A Moscow-based Azerbaijani analyst, Fouad Abassov, who has been trying to convince Russian media that Azerbaijan is a more loyal ally of Russia than Armenia, recently conducted an interview with prominent Azerbaijani political scientist Orkhan Jemal on the Karabakh issue. The latter stated that Azerbaijan will not only recapture Karabakh but also Armenia. This demonstrates that the issue has moved from the level of election rhetoric to academic circles and has become one of the components of Azerbaijan’s state policy.

Here again Azerbaijan’s economic progress and integration within the Caucasus economy contrasts with Armenia’s isolation.

Although the messages from Moscow’s official circles seem somewhat reassuring, the comments of its pundits do not differ much from Azeri analysts. A Russian think tank called Analysis of Strategies and Technologies has conducted a study and released its conclusions, which predict the worsening of the situation during the coming months for the following reasons: a) Azerbaijan’s technical superiority, b) possible rise in oil prices to further building Azerbaijan’s arsenal, c) demographic imbalance, especially Armenia’s depopulation and d) the perception of Armenia’s inability to protect territories outside Nagorno Karabakh. Any outbreak of hostilities may end in Baku’s favor.

There are certainly some truths in these conclusions. However, had Azerbaijan’s leadership been convinced of the veracity of the above statements, they would not have missed an opportunity for a blitzkrieg. The April 2016 skirmish convinced the Azeri side that they are not at that stage — yet.

In modern warfare, the numerical superiority of combatants is no strategic advantage as the entire operation is based on technology. The Armenian army is numerically inferior to its Azerbaijani counterpart but military planners in Armenia believe that they have the technological edge on their side.

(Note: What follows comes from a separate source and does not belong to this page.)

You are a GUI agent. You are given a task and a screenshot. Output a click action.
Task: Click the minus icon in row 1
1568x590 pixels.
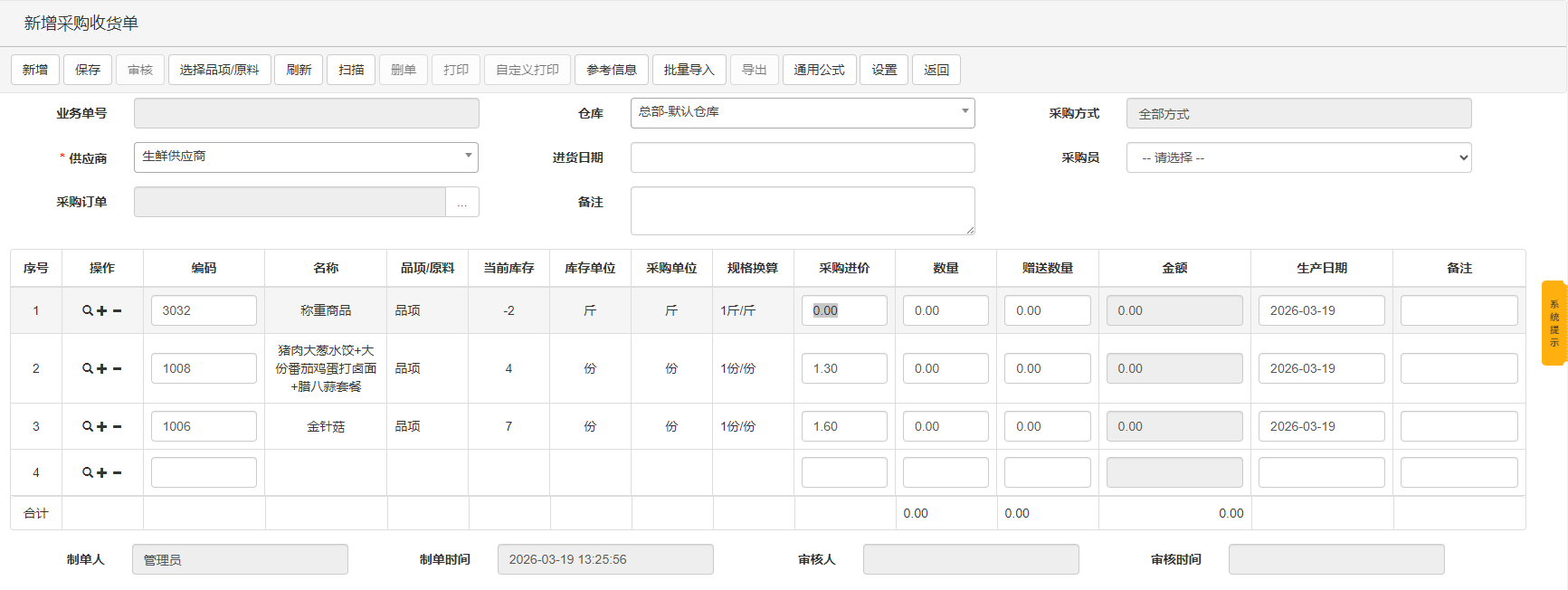(x=118, y=310)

If war breaks out, Armenia will be squeezed from both sides, Azerbaijan’s mainland and Nakhichevan, where a Turkish base has already been created. In that instant, Ankara and Moscow will have to consult each other, with Ankara certainly backing Azerbaijan. But will Russia support Armenia in the same manner?

When the US abandoned the Kurds in Syria, leaving them to the tender mercies of Turkey, Ankara consulted and secured Moscow’s neutrality to launch its Olive Branch assault on Afrin. The same scenario may repeat in the Caucasus, too.

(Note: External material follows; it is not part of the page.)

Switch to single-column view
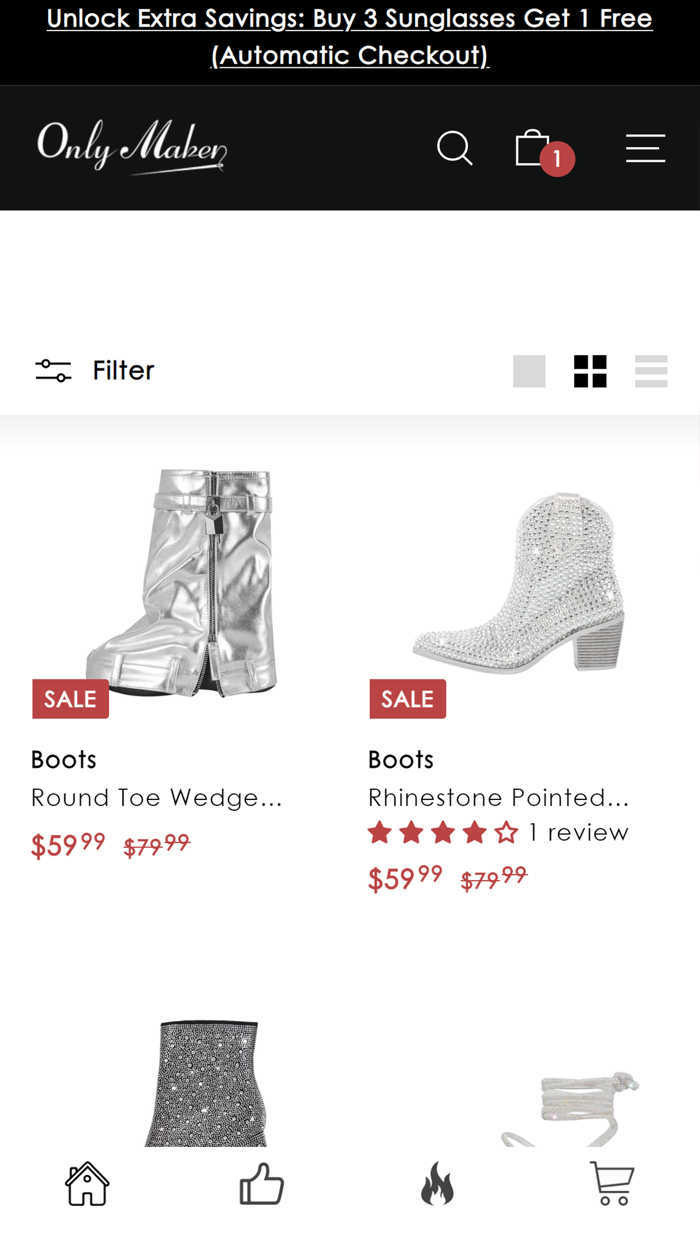Viewport: 700px width, 1244px height. pos(529,370)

We have to be bear in mind that the appointment of John Bolton as President Trump’s National Security advisor may turn the entire world into a powder keg. He is reported to have advised Israel to attack Iran. If, God forbid, he imparts the same advice to Turkey, forcing that NATO ally to face Russia, then a situation may get out of hand. Mr. Bolton has been known to be a diplomat whose reckless political impulses create dangerous consequences.

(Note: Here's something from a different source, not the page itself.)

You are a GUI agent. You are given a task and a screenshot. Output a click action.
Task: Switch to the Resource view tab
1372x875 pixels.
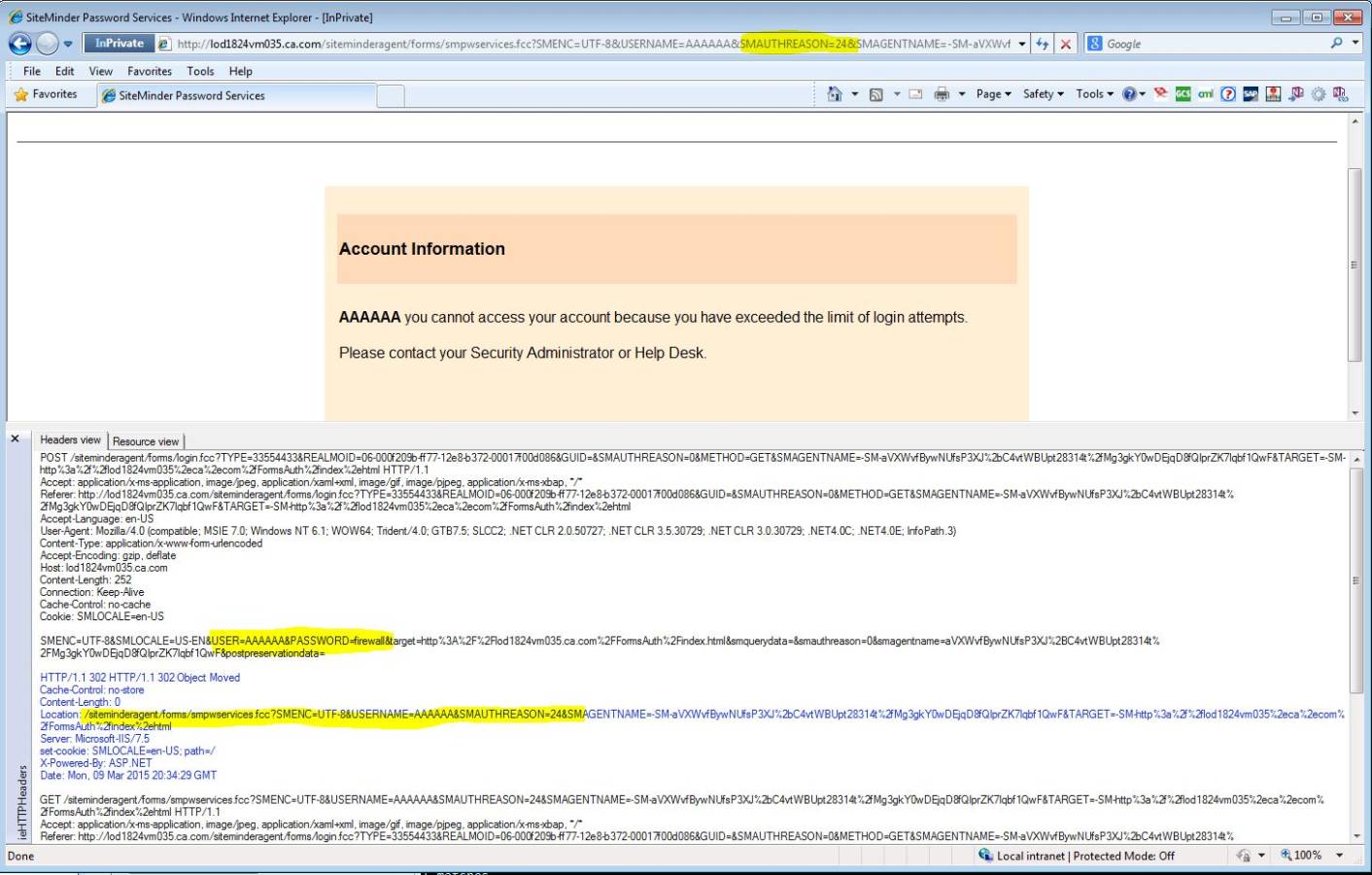(146, 440)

As Armenia has been improving its relations with Europe, all the while complaining about Moscow’s arms sales to Azerbaijan, President Vladimir Putin’s government has dispatched a delegation to Armenia to make sure that Yerevan does not stray too far from the Russian fold.

Russia intends to fulfill its allied commitments to Armenia in the security and defense sectors, assured Konstantin Zatulin, the first deputy chairman of the State Duma Committee for the Commonwealth of Independent States Affairs, during a press conference in Armenia’s Parliament.

“In the future,” he added, “Russia will also view any military threat against Armenia as a threat against itself.” He also dismissed Aliyev’s threats and claims as election rhetoric.

At this point, it is a serious question whether Mr. Zatulin’s statements and reassurances can serve as a counterbalance to Aliyev’s rhetoric and the predictions of Russian pundits.

Although Armenia’s armed forces are taking these verbal threats and the Azeri war games very seriously, the politicians and the news media there are not. There is a nonchalance which is very dangerous.

Aliyev may be behaving as a modern-day emperor but we may laugh at him only at our own peril.